In Memoriam
Remembering the lost, Comforting the grieving, Encouraging collective healing: A Message to Our Community
Our Central District community has experienced a tragedy, a double shooting that resulted in the deaths of two people, and another who is in serious condition and fighting for life. The tragic events that occurred outside of the Colman School building on February 9, 2021 were deeply traumatic and terrifying for all involved and for all who have viewed them on video. We share our deepest sympathies with the families and loved ones of those who have lost their lives and to the injured.
This violence has been jarring and unsettling for the tenants of the Colman School building, the numerous families who call 2300 S. Massachusetts Street home.
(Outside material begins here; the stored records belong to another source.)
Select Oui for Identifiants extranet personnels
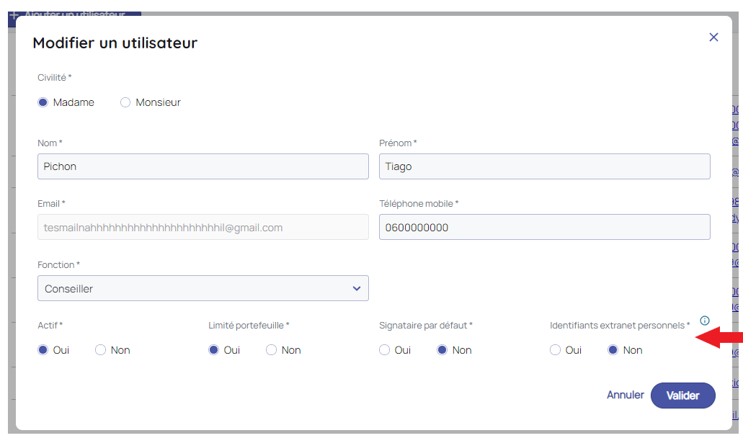 point(556,350)

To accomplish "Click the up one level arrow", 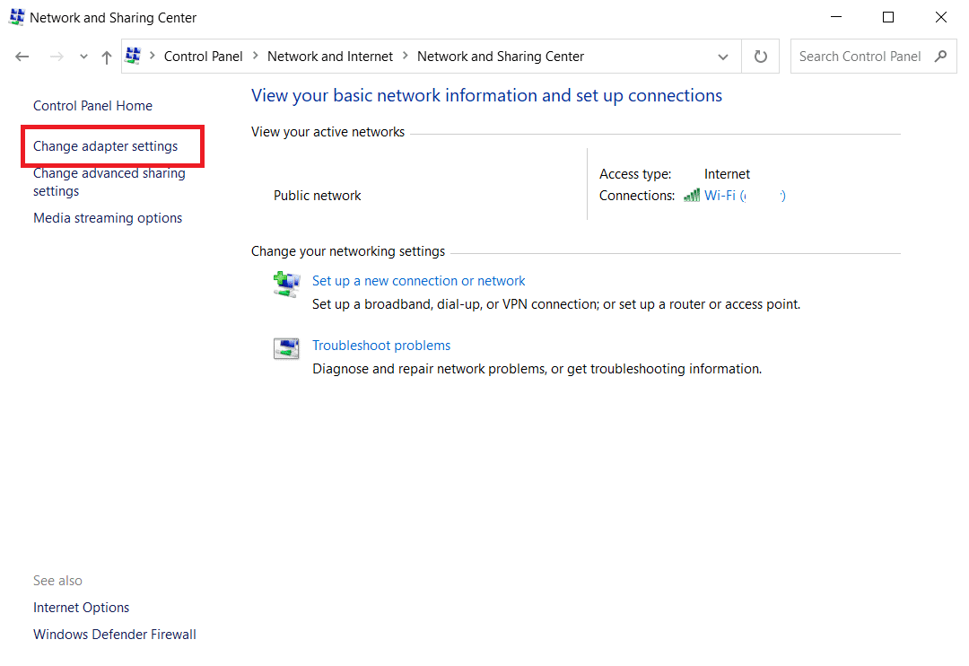I will [107, 57].
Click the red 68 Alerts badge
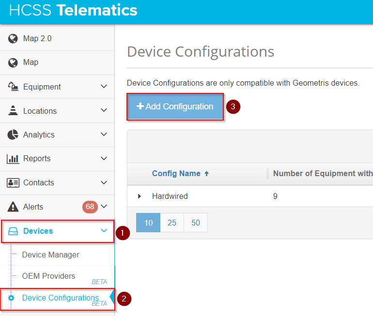The image size is (373, 316). [90, 207]
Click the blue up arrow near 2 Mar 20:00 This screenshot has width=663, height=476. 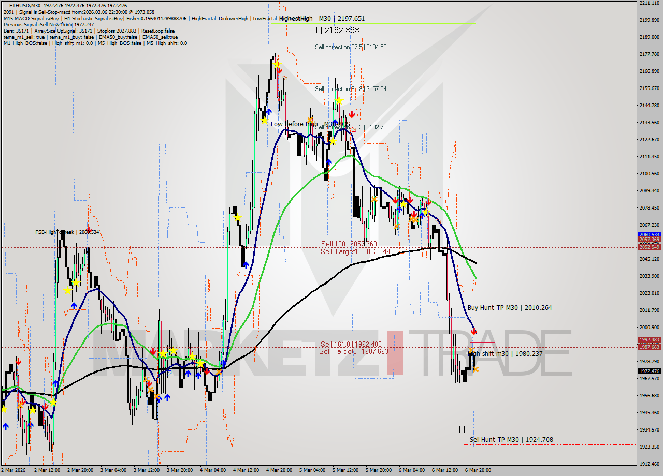pos(74,305)
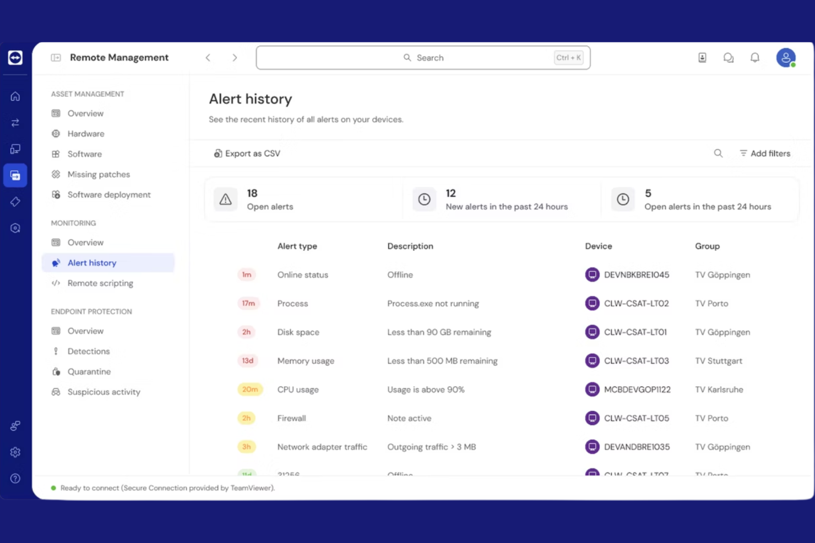The width and height of the screenshot is (815, 543).
Task: Click Export as CSV
Action: point(247,153)
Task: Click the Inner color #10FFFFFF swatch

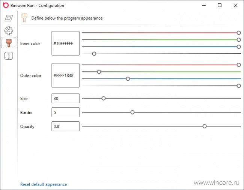Action: (66, 43)
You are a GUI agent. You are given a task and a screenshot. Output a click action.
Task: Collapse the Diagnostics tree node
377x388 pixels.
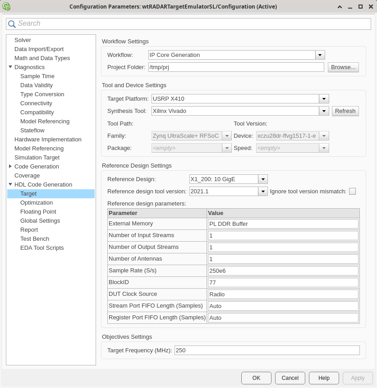10,67
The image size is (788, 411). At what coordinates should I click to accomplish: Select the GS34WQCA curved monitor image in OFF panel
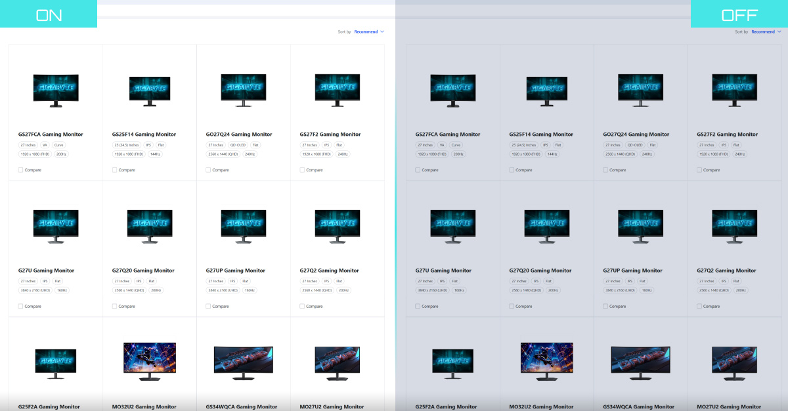click(641, 361)
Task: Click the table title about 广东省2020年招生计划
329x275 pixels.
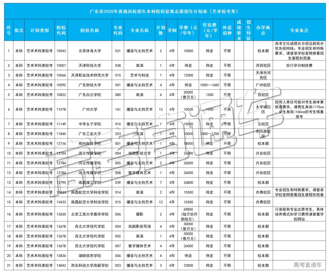Action: tap(165, 11)
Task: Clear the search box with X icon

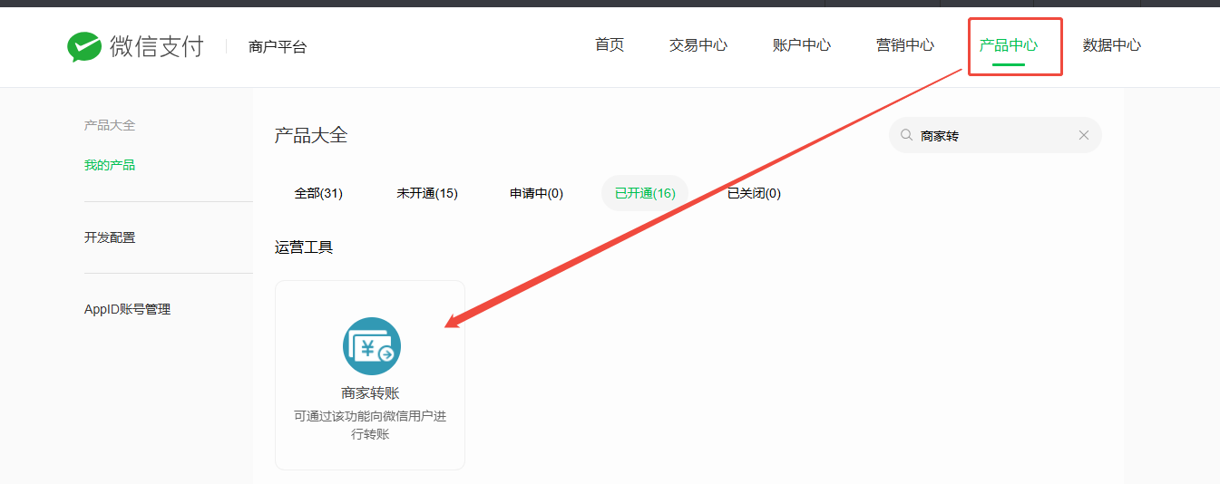Action: point(1083,135)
We share our heartfelt sympathies with them for this tragedy that occurred right at their doorstep—at their home.
The Northwest African American Museum also calls the corner of 23rd and Massachusetts home as a tenant of the Colman School building. It is from that location that we work, build, educate, inspire, exhibit, engage, and strive to shape a better community through our cultural work. Led by strong Black women and staffed by a team of dedicated, hardworking professionals, the Northwest African American Museum is a regional museum focused on anti-racist education, inclusive history, and the power of the Black arts. We care for our community. The pain around us is the pain we carry. We bear it alongside our neighbors and our community. We are our community.
In times like these, compassion is more effective, light is more radiant, and hope is more eternal. One string of commonality we all hold is that we are all in the land of the living together, breathing the same air, and thus connected to the same humanity. Everyone brings value to our shared humanity. We can all make living more hopeful for one another by sharing compassion one toward another. Hope and love, like despair and hate, are choices.
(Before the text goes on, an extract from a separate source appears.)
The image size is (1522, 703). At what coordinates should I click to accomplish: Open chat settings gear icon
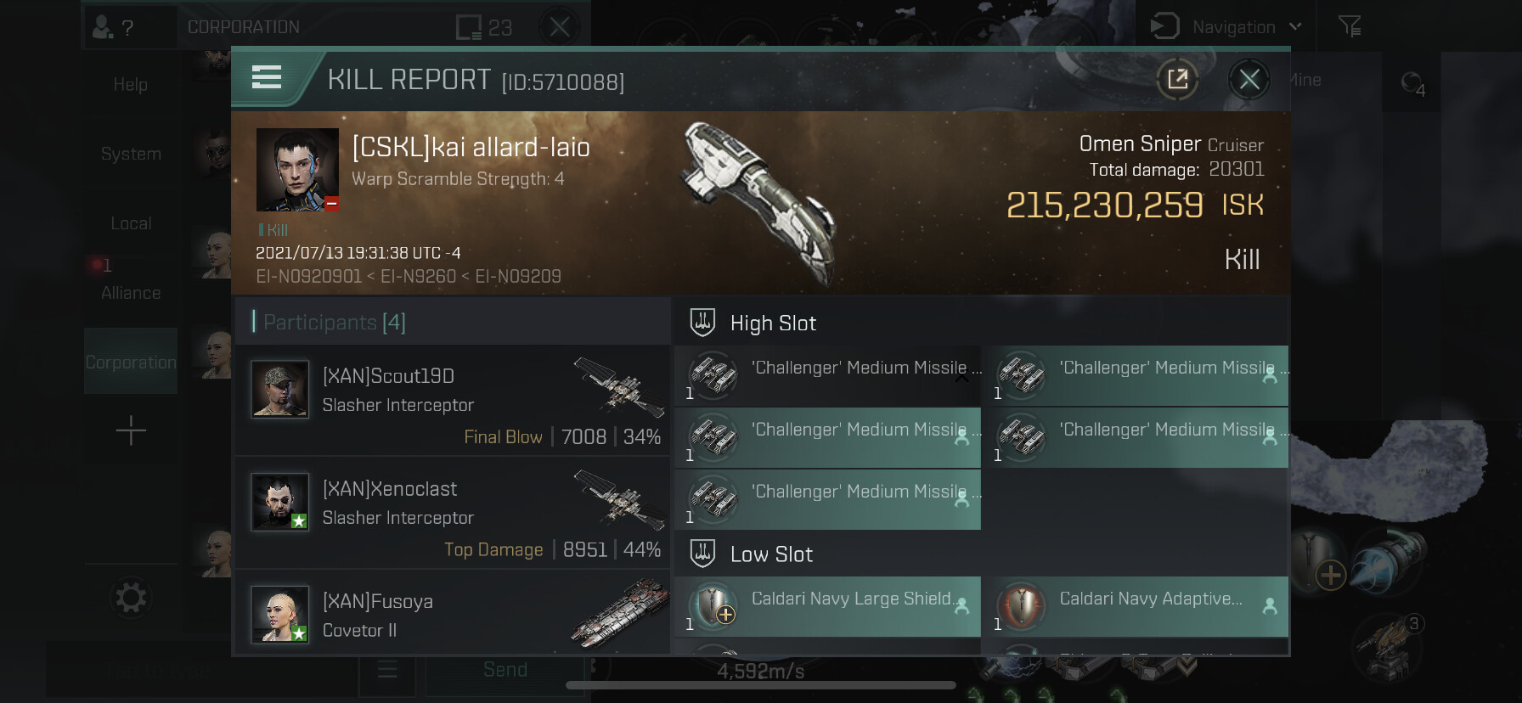click(131, 598)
We have what it takes to nurture one another’s soul, past the pain, past the polarizing differences. In times like these, I better understand the words of that song sung in the days of old “reach out and touch somebody’s hand, make this world a better place if you can.” That song makes sense now. We are all affected by the tragedies of February 9 because we are all a part of the same humanity.
The ground upon which we all live our lives, do our work, and raise our families is hallowed ground, home originally to the Coast Salish peoples, including the Duwamish, Muckleshoot, Snohomish, Snoqualmie, Suquamish, and Tulalip peoples. 23rd and Massachusetts Street, where several families live including children, and where the Northwest African American Museum is housed to honor and preserve Black heritage, is hallowed ground. The two lives lost on these grounds will forever be remembered. While we strive to understand, cope, heal, and continue to fight for justice and equity until it is reality, let us unify as a community for our collective wellbeing. We must.